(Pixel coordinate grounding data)
/---
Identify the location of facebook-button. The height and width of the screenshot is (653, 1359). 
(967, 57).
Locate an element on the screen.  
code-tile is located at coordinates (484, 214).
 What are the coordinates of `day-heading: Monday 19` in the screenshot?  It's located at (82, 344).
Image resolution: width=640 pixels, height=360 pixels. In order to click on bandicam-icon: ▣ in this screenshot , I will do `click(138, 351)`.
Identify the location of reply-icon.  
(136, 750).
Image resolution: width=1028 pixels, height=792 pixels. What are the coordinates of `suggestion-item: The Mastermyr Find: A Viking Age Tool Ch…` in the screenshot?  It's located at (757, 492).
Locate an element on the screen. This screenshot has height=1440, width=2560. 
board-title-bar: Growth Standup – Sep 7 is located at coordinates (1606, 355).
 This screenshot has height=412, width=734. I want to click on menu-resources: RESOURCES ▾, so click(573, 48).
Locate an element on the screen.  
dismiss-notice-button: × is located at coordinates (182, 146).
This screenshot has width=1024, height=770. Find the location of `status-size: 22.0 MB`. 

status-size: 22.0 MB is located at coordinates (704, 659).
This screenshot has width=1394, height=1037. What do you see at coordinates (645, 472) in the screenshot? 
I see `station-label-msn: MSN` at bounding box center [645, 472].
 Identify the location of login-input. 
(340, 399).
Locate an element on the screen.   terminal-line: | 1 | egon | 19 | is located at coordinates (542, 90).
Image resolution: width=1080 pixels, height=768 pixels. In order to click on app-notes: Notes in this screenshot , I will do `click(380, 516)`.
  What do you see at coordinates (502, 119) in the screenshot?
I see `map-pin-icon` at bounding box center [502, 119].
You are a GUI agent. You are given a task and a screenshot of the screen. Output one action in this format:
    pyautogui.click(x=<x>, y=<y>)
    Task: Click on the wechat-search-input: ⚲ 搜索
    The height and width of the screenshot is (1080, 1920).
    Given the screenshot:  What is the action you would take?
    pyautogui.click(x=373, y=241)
\---
Arrange the lines from the very first one up to and including the line with "(136, 750)." as a numbered list, leaving out any blank lines.

1. Identify the location of facebook-button. The height and width of the screenshot is (653, 1359). 
2. (967, 57).
3. Locate an element on the screen.  
4. code-tile is located at coordinates (484, 214).
5.  What are the coordinates of `day-heading: Monday 19` in the screenshot?  It's located at (82, 344).
6. Image resolution: width=640 pixels, height=360 pixels. In order to click on bandicam-icon: ▣ in this screenshot , I will do `click(138, 351)`.
7. Identify the location of reply-icon.  
8. (136, 750).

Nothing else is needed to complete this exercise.